**PROBLEM DETAILS**: Transcribe only the lines of the listing below from the one holding "The width and height of the screenshot is (1512, 812)." through the one holding "Task: Click the myAccomodation", inclusive, without any change.

**SUPPLIED MATERIAL**:
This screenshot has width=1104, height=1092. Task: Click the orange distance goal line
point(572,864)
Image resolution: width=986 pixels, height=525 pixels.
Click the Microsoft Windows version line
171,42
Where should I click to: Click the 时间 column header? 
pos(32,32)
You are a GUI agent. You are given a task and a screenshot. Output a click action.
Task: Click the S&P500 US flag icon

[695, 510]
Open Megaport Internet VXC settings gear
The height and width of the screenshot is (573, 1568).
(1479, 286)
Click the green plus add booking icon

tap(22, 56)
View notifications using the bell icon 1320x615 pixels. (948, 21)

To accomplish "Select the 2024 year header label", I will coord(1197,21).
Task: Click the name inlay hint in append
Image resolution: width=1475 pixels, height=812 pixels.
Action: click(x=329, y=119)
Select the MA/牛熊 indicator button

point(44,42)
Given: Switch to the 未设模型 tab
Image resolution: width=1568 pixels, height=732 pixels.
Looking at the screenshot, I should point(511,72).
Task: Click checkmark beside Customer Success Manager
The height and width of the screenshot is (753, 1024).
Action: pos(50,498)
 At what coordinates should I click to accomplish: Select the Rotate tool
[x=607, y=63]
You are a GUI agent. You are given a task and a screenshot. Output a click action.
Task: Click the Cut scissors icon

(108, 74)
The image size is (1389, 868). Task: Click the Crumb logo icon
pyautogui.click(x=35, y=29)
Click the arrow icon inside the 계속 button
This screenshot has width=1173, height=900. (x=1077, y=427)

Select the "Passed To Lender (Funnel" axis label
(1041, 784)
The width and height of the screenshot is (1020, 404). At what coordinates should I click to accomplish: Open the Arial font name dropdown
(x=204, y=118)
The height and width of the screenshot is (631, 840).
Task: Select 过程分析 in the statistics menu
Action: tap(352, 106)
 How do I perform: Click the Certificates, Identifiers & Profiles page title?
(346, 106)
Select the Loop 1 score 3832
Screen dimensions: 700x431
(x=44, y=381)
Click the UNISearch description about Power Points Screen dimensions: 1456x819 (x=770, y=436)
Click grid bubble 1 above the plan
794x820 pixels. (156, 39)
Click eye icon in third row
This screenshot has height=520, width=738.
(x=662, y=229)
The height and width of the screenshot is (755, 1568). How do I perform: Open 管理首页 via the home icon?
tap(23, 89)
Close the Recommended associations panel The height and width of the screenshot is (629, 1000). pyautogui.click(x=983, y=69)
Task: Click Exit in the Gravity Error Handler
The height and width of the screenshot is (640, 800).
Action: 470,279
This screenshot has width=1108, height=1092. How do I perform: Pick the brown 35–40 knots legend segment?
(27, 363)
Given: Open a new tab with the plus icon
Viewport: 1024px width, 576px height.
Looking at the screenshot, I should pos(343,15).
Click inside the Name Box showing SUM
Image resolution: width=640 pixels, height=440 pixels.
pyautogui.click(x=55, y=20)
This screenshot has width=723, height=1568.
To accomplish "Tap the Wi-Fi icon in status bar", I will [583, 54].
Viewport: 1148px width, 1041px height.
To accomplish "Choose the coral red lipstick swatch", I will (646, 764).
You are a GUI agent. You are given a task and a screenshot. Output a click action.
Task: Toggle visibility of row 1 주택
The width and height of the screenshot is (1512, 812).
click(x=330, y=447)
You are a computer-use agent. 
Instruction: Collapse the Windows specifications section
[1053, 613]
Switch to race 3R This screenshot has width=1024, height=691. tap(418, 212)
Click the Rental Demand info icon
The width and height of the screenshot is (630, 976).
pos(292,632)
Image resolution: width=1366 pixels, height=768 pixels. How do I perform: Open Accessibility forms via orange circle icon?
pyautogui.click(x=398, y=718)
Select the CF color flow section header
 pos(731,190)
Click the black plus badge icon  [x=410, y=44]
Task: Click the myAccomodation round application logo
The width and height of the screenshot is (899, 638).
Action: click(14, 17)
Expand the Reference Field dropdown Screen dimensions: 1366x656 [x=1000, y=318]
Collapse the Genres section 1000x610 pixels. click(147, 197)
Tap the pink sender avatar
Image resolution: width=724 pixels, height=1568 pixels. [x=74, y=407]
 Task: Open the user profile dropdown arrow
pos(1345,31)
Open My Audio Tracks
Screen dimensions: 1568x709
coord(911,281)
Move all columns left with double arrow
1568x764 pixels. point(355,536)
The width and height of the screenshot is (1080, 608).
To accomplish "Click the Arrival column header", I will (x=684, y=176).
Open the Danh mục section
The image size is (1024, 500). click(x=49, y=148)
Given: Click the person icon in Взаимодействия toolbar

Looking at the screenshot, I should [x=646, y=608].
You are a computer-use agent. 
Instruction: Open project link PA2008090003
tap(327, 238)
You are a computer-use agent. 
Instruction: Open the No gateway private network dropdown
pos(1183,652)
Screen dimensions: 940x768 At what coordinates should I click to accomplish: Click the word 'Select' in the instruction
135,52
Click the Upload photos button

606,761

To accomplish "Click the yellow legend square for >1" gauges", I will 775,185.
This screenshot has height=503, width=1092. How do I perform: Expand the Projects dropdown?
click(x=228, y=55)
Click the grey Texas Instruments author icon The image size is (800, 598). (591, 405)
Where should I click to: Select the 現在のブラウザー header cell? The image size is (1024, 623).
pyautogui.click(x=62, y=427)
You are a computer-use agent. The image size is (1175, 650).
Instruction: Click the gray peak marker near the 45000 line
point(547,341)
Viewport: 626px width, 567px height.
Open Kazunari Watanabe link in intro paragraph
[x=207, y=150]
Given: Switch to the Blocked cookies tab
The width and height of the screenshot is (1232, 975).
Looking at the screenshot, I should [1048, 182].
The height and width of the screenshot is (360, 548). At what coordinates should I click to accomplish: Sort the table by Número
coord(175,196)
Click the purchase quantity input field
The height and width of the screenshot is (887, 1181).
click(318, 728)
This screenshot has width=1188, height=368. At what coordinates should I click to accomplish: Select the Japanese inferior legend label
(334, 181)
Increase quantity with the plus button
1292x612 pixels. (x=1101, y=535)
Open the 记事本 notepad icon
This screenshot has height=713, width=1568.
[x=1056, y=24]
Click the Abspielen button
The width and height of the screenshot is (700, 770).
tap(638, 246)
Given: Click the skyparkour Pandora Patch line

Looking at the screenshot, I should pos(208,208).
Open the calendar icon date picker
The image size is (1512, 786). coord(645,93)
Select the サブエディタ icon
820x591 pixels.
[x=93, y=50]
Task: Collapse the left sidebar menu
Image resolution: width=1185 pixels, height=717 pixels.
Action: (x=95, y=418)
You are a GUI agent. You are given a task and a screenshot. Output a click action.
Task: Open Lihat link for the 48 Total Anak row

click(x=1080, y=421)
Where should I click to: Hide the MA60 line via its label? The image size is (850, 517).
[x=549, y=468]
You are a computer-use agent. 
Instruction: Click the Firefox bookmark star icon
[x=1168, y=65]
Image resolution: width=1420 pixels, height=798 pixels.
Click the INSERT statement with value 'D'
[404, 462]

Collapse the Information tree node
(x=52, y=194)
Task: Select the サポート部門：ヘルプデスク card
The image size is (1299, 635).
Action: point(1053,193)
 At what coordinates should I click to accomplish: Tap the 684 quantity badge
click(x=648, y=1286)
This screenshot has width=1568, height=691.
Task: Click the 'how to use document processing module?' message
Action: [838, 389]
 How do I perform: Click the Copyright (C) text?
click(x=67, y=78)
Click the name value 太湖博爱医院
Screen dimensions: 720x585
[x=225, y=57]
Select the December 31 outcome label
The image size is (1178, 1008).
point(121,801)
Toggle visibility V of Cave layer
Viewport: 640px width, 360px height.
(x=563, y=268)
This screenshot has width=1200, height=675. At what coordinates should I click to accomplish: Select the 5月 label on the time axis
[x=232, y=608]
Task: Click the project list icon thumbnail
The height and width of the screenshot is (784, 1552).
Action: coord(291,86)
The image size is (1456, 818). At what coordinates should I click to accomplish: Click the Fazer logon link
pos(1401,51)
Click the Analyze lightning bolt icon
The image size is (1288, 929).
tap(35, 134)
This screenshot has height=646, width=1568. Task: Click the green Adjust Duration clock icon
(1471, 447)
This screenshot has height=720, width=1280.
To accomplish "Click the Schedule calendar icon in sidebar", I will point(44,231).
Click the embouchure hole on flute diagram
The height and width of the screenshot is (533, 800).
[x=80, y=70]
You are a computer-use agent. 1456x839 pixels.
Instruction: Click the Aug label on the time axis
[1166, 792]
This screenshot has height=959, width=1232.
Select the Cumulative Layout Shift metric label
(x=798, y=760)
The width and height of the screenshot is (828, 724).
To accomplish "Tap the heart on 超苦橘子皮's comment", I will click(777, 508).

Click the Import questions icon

**WRITTEN ANSWER**:
The width and height of the screenshot is (1512, 812).
click(x=330, y=447)
You are a computer-use agent. 
Instruction: Collapse the Windows specifications section
[1053, 613]
Switch to race 3R This screenshot has width=1024, height=691. tap(418, 212)
Click the Rental Demand info icon
The width and height of the screenshot is (630, 976).
pos(292,632)
Image resolution: width=1366 pixels, height=768 pixels. How do I perform: Open Accessibility forms via orange circle icon?
pyautogui.click(x=398, y=718)
Select the CF color flow section header
 pos(731,190)
Click the black plus badge icon  [x=410, y=44]
Task: Click the myAccomodation round application logo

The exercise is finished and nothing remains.